If you are a leader, your the ultimate measure of your success is what you deliver.  Yes there are other factors that contribute to how you are rated as a leader but at the end of the day it is results that count.  If you are in any doubt about this, just pick up the business section of any good quality newspaper or sector publication and chances are you will come across:

1. Some leader who is under pressure to deliver a certain result.

2. Some leader who has been removed because the results delivered were not good enough.

With all of this focus on results, it is important that as a leader you use your biggest limiting factor wisely.  So what is the biggest limiting factor?  In my experience it is time.  There are always many options open to you on how you could use the time available but the amount you are allocated in a day, week, month or year is fixed.  Contrast with a constraint like the amount of budget you have available.  You can make a case for more financial resource and if your case is compelling enough, you have a good chance of securing additional resource.
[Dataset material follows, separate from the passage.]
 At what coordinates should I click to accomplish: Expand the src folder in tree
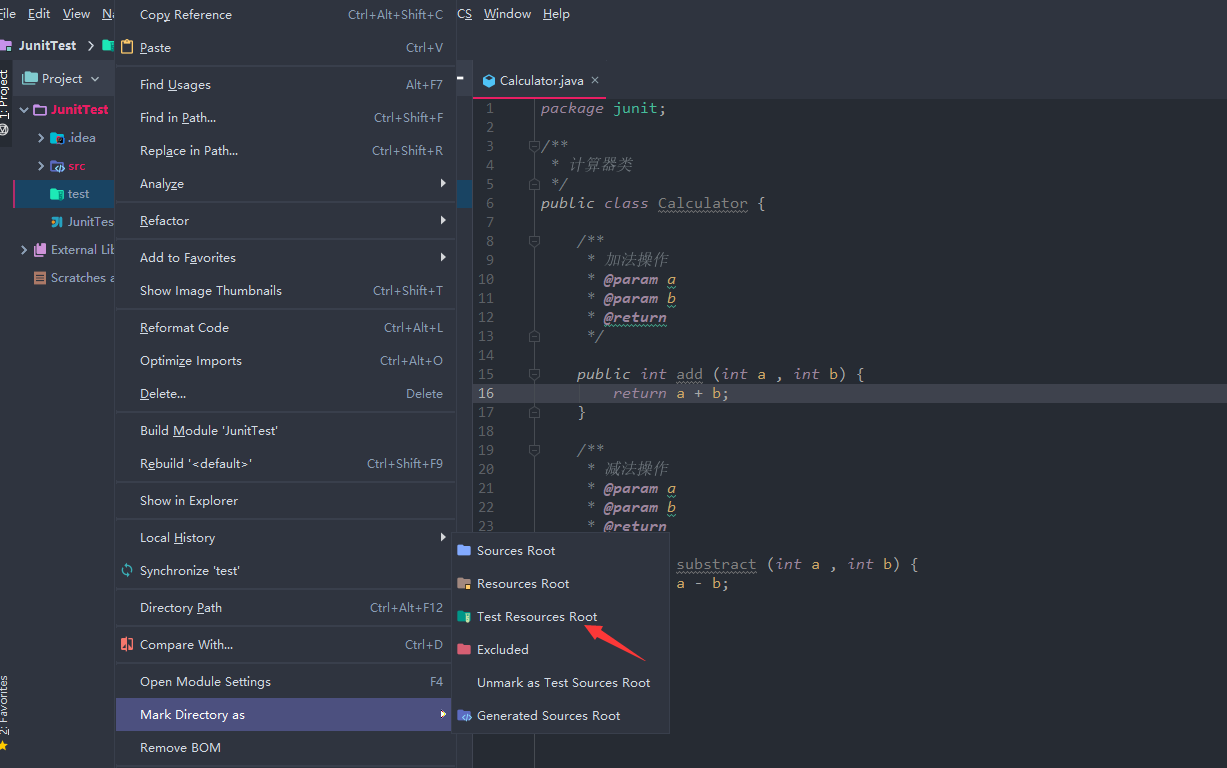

So if time is a major constraint, you need to know when your own personal prime time is.  It will be different for different people.  Some people are at their best first thing in the morning, while for others burning the midnight oil is best.  When you know your personal prime time you:

1. Can schedule the most important tasks for the times when your performance is optimal.

2. Avoid wasting optimal performance time on anytime tasks.  You know things like e-mails, routine phone calls or texts.

3. Deliver better results, because you focus your attention on the things that have greatest impact on the results you deliver.

Bottom Line – Your personal productivity greatly influences your results.  So what steps are you going to take to do the most important things in your personal prime performance time?